But before he was removed from a Common Pleas Court courtroom, Paul Kuzan listened to a half-hour of denunciation from the family of victim Pamela Nightlinger, 42, as well as his two biological children, who described him as an overbearing religious fanatic.

Kuzan appeared stunned when his teenage daughter told Judge Kathryn Streeter Lewis, “I do not want to see him ever again after today. I want to erase him from my head. I hate him. I hate what he did.”

She was followed by Kuzan’s 12-year-old son, who said Nightlinger and her ex-husband were more parents to him than Kuzan.

The judge seemed shocked as well at the raw anger, and interrupted the victim-impact statements several times to speak with Assistant District Attorney Alisa Shver and defense lawyers Mythri Jayaraman and Wendy Ramos.

Judges frequently tell relatives of a victim to describe the impact of the loss, not excoriate the killer. Lewis then asked to read each victim-impact statement before letting the person speak, and only let one of Nightlinger’s two young daughters speak.

Nightlinger’s family was angry and complained bitterly to Shver after the sentencing.

Kuzan, a tall, burly man with a bushy red beard, told the judge he did not wish to make a statement before sentencing.

The plea agreement between the District Attorney’s Office and Kuzan’s lawyers specified the sentence.

Jayaraman, however, interjected that in their meetings since Kuzan’s arrest, “he has expressed tremendous remorse for his actions.”

Jayaraman said that Kuzan was initially found not mentally competent to be tried and that blood tests after his arrest showed no evidence of alcohol or drugs.

“He was having an acute psychotic episode at the time,” Jayaraman added.

Kuzan told Lewis that he has a history of mental illness and is now on a daily regimen of psychotropic medicine.

At Kuzan’s preliminary hearing last year, detectives played part of his recorded confession in which Kuzan said, “I thought she was Satan.
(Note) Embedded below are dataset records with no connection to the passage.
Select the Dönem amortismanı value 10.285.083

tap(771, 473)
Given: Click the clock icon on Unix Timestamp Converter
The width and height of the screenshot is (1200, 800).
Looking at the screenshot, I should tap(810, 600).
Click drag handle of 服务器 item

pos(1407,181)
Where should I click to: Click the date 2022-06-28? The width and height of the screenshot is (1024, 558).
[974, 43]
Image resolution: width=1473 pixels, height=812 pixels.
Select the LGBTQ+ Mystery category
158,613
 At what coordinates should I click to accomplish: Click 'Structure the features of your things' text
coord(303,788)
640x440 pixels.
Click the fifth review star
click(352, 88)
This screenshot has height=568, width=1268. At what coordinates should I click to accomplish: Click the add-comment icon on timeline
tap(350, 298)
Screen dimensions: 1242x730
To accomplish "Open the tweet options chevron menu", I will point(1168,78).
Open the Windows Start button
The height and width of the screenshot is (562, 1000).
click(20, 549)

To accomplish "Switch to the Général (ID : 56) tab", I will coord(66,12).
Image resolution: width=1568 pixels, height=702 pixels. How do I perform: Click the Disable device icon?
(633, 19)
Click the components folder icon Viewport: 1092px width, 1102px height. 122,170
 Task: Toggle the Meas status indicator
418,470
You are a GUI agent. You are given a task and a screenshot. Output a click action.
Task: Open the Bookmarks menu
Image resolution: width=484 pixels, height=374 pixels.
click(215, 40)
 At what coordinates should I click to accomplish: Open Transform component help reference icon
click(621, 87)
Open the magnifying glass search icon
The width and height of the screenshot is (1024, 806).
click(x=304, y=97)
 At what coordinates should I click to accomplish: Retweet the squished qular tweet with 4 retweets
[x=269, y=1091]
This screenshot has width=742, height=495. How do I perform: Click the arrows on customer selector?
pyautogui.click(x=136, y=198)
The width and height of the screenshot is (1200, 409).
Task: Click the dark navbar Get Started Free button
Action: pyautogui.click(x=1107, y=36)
I took her life. I guess I am a cold-blooded murderer, but I would not turn my back on the Lord.

“I thought she was the devil. I’m dead serious. When I walked outside, I thought the apocalypse was about to start.”

Kuzan told detectives that he got his crossbow after Nightlinger tried to get him to take a pill.

Kuzan and Nightlinger had married nine days before the June 26, 2016, slaying and, with his two children and her two girls, were living in a house in the 3100 block of Willits Road.

Nightlinger’s older daughter testified that Kuzan became increasingly possessive and isolated Nightlinger from her children, “keeping her in that room.” She said her mother sometimes left the room in tears but was always called back. Some nights, she continued, her mother did not wish them goodnight.

Shver said police went to the house at 9:19 p.m. on June 26 responding to a report that a person had been shot. When police arrived, Shver said, they followed a trail of blood to the next-door neighbor’s house, where they found Nightlinger.

Shver said Nightlinger was sitting on the sofa when Kuzan shot her in the chest with a high-velocity crossbow. The bolt from the weapon went through her and the sofa and stuck in a wall.

Nightlinger walked outside before collapsing.

Nightlinger’s sister, Lisa Bell, read aloud a text message that Nightlinger sent their mother earlier on June 26: “I’ll be disappearing. Take care of my girls for me. Thanks, Mom.”